- **Problem**: Go to the line with "Instruction: Click the 数据库文件路径 label" in the entries below and write out every line from there through the line with "has height=768, width=1366.", exactly and without pictures.

#### Data to process ####

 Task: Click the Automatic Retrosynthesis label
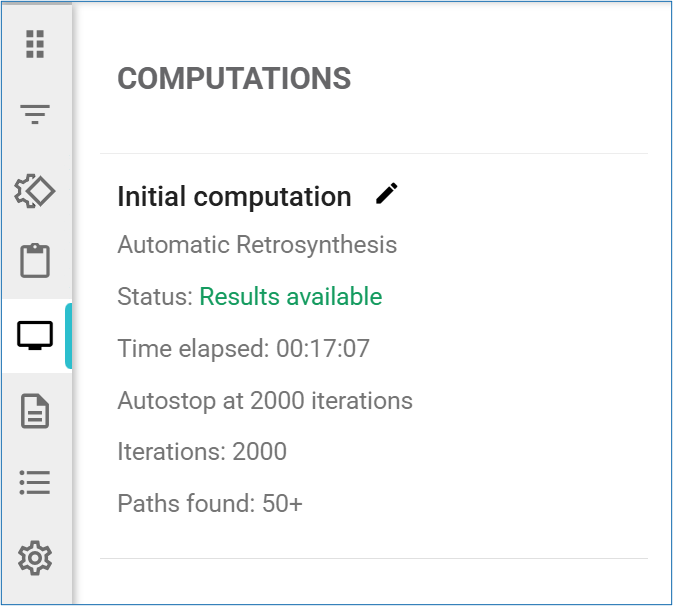tap(257, 245)
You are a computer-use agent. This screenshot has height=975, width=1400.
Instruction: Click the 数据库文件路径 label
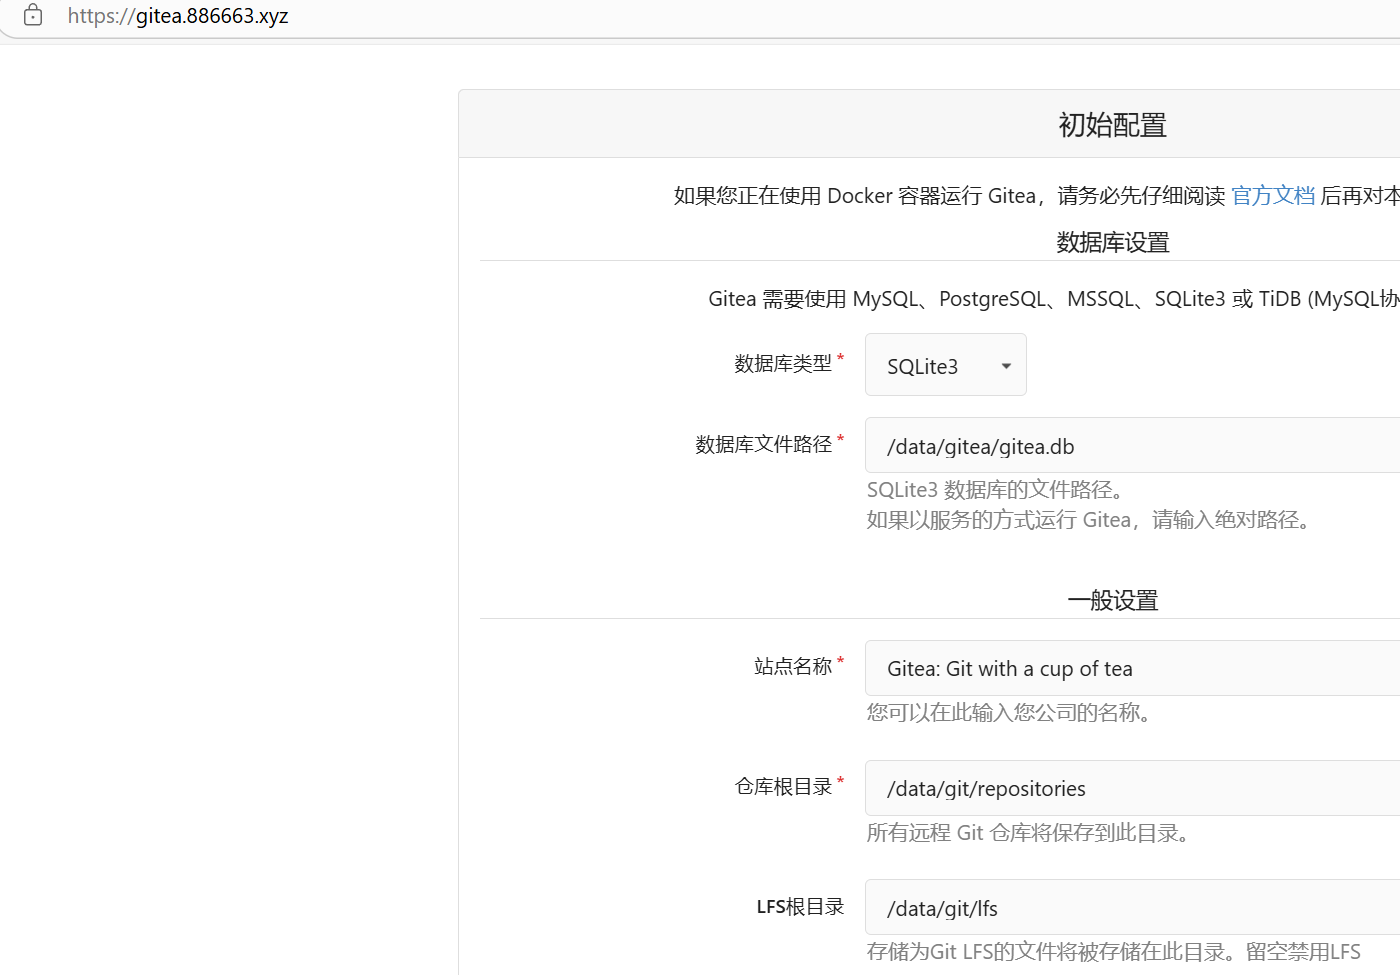(764, 444)
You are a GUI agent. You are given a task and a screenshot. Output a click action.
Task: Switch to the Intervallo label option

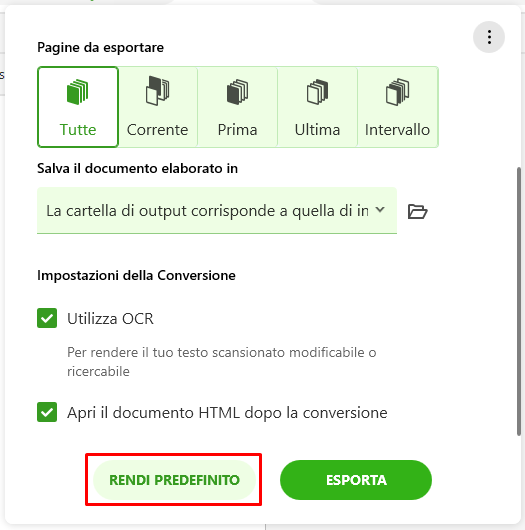(397, 130)
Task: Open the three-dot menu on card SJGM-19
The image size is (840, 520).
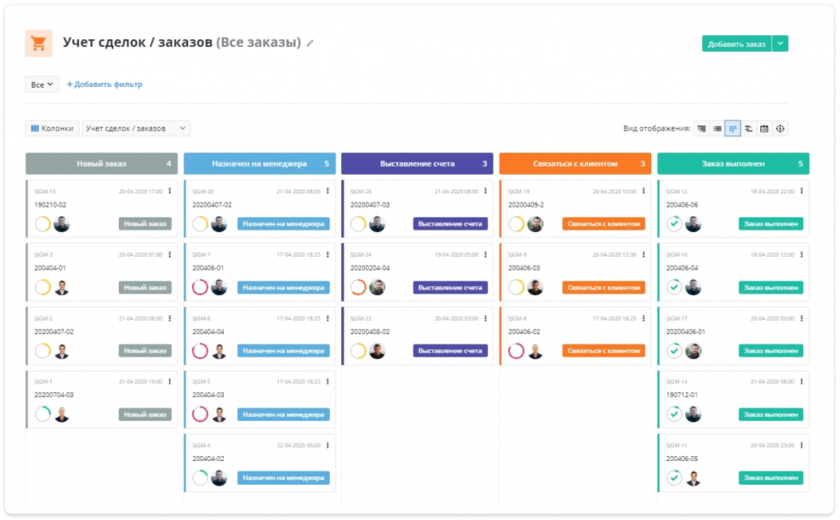Action: 644,191
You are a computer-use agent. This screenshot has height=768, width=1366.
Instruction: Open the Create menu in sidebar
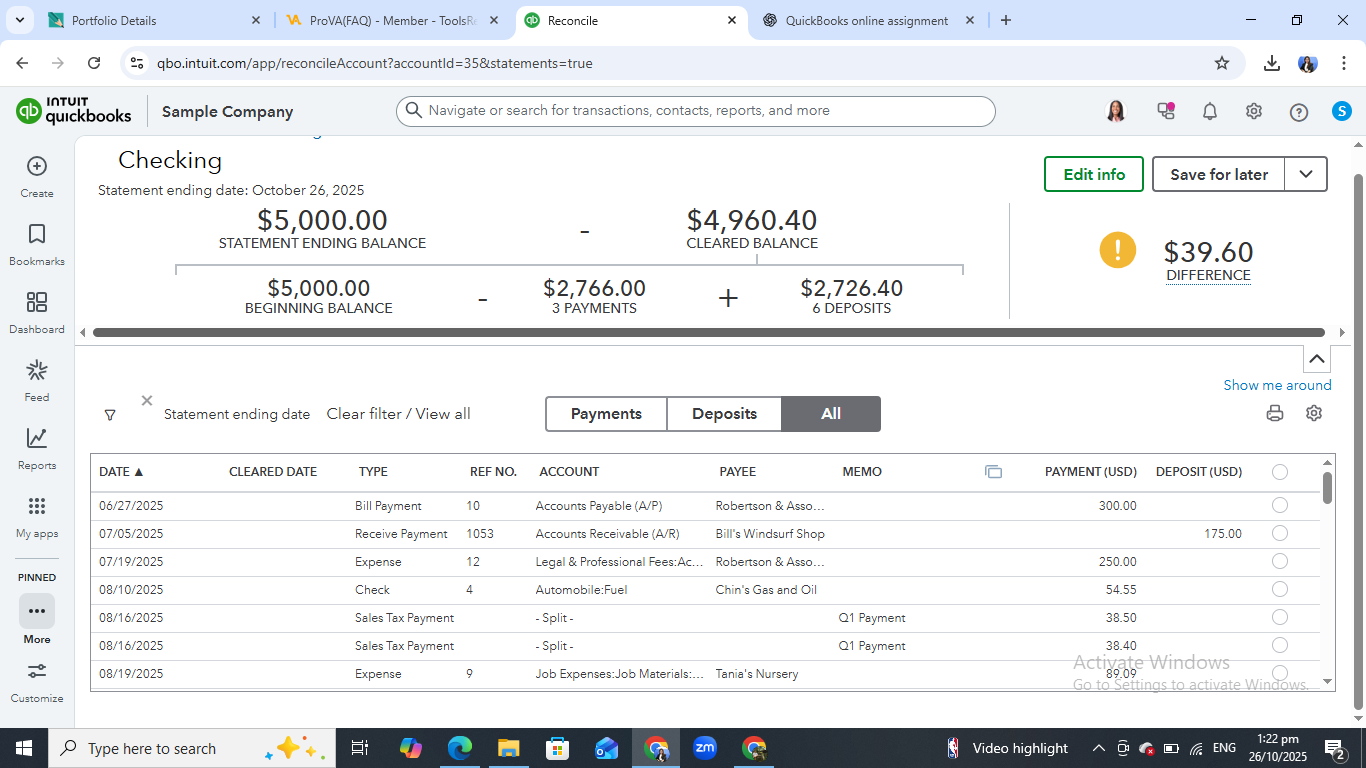(37, 167)
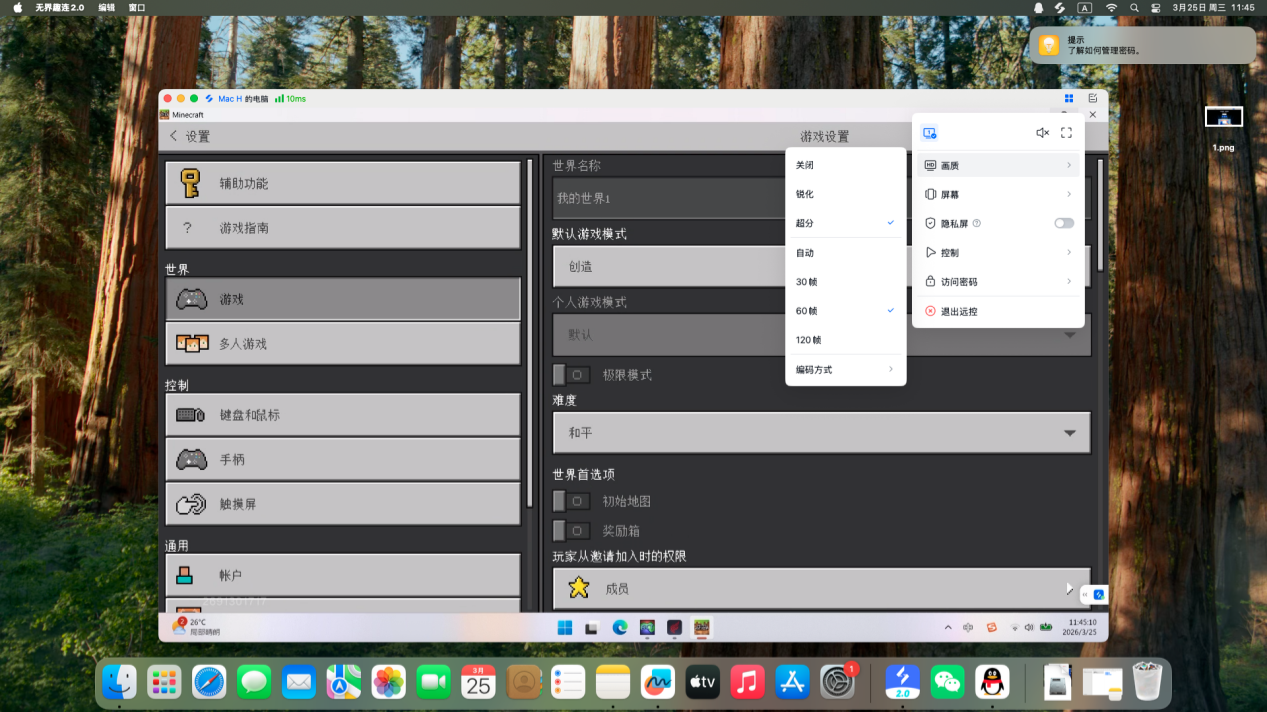Enter fullscreen using the expand icon
The height and width of the screenshot is (712, 1267).
(x=1066, y=131)
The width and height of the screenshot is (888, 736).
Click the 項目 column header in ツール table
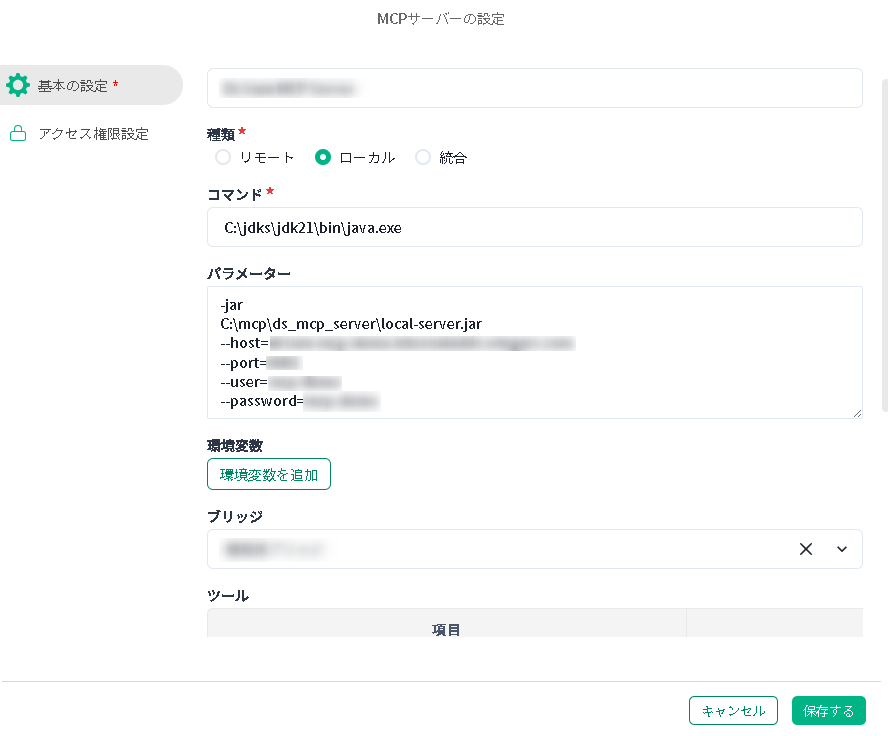pos(446,629)
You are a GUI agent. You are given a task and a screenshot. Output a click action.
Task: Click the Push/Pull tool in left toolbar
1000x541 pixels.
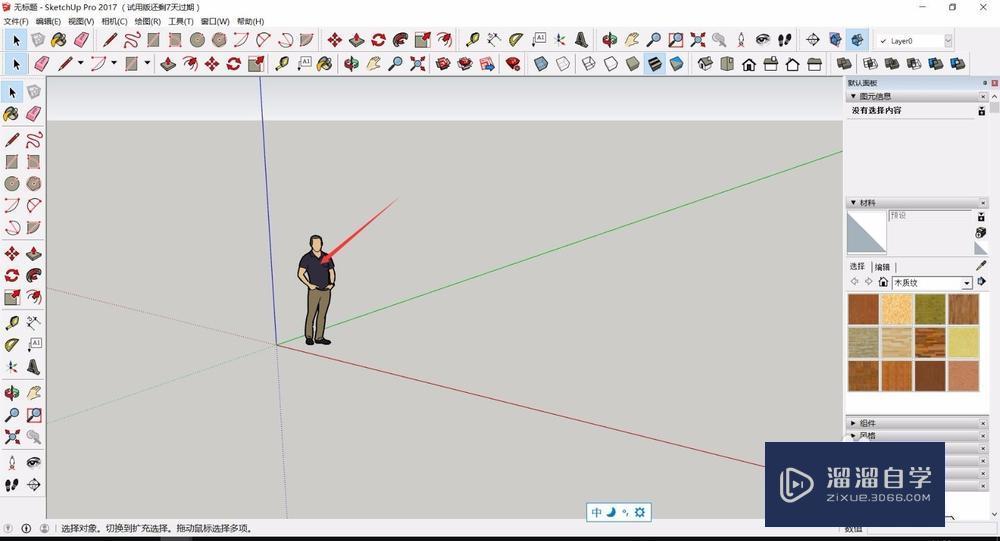33,253
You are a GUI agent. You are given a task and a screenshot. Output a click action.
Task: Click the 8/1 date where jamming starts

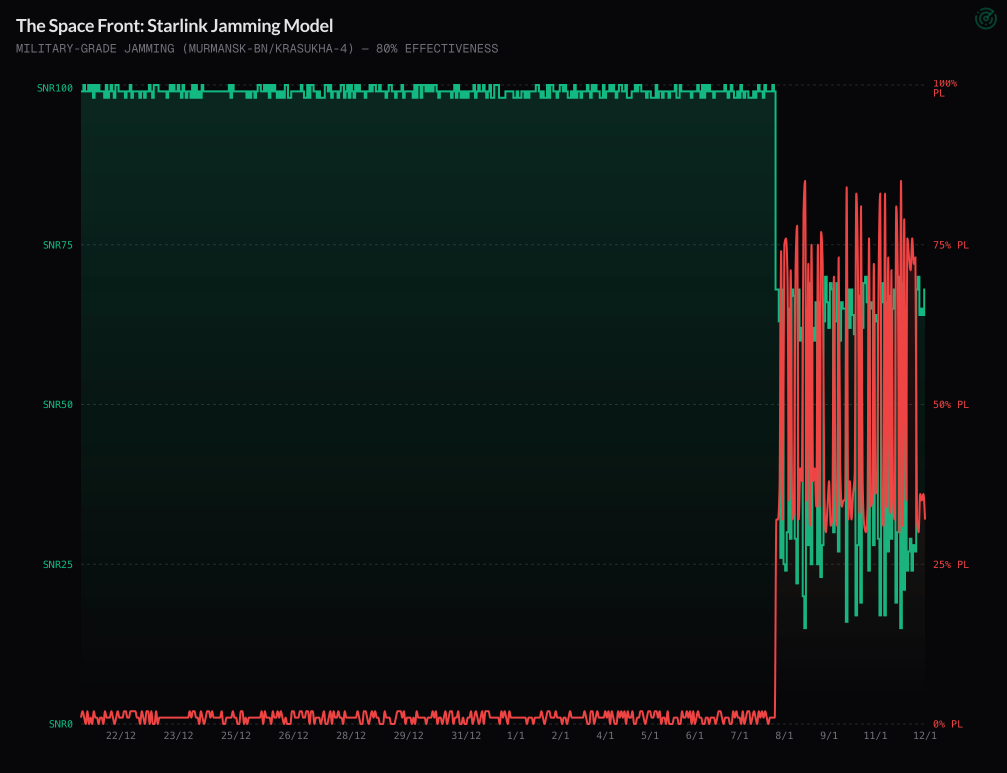pos(784,735)
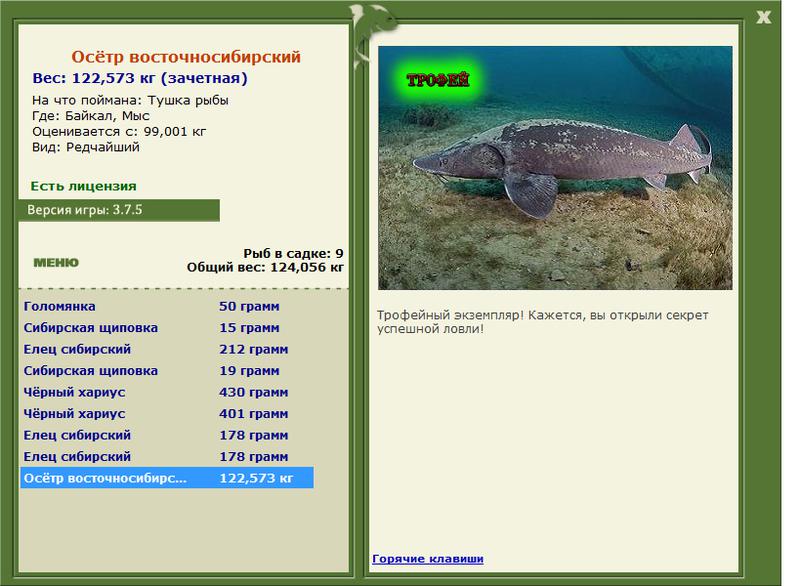Screen dimensions: 800x586
Task: Click the Осётр восточносибирский title heading
Action: (186, 57)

####

- **The completed task**:
Instruction: Click the 数据库文件路径 label
(764, 444)
You are a GUI agent. You are given a task and a screenshot. Output a click action.
Task: Switch to the Intervallo label option

(397, 130)
Task: Open the three-dot menu on card SJGM-19
The image size is (840, 520).
Action: 644,191
You are a computer-use agent. This screenshot has height=768, width=1366.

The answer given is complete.